According to a DOE statistical breakdown, grades are based on a compilation of student progress, performance and school environment. Progress and performance mainly come from standardized test scores, and English and Math scores at P.S. 140 are down.
“The teacher [my son] had wasn’t teaching him anything. They like to argue with the kids,” said Millian. “Call the parents, don’t argue with students.”
Since 2010, a study indicates that performance at the school, that recently added a pre-kindergarten, has decreased.
Principal David Norment did not return calls or emails for comment.
“The principal doesn’t like to talk to anybody,” said Millian. “If you have a complaint, you have to deal with the people in the office.”
It is not yet confirmed whether P.S. 140, among other schools with bad marks, will indeed face closure. The DOE will be releasing a list of schools on notice within the week, though they did not respond to repeated calls for comment.
This year, school standards have expanded and coursework has become more demanding so as to build a more solid foundation for students who continue to higher education.
“Our elementary and middle schools build on the foundation of early learning to set our students on a path for college and career readiness,” said DOE Chancellor Dennis Walcott.

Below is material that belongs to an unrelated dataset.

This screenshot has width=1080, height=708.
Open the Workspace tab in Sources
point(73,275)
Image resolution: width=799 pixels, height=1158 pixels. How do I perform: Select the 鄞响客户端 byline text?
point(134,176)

Elementary and middle school curriculum now has higher standards, including good performance in critical thinking, defending arguments and executing experiments.
In Queens, which is home to school districts 24 through 30, school progress reports overall surpassed those of any other borough. District 26 came out as the highest performing district.
Millian, a concerned parent, does not wish for P.S. 140 to close, but believes there is a need for a more adequate staff.
“They should have more monitors,” she said. “As an adult, you’re supposed to take care of the kids.”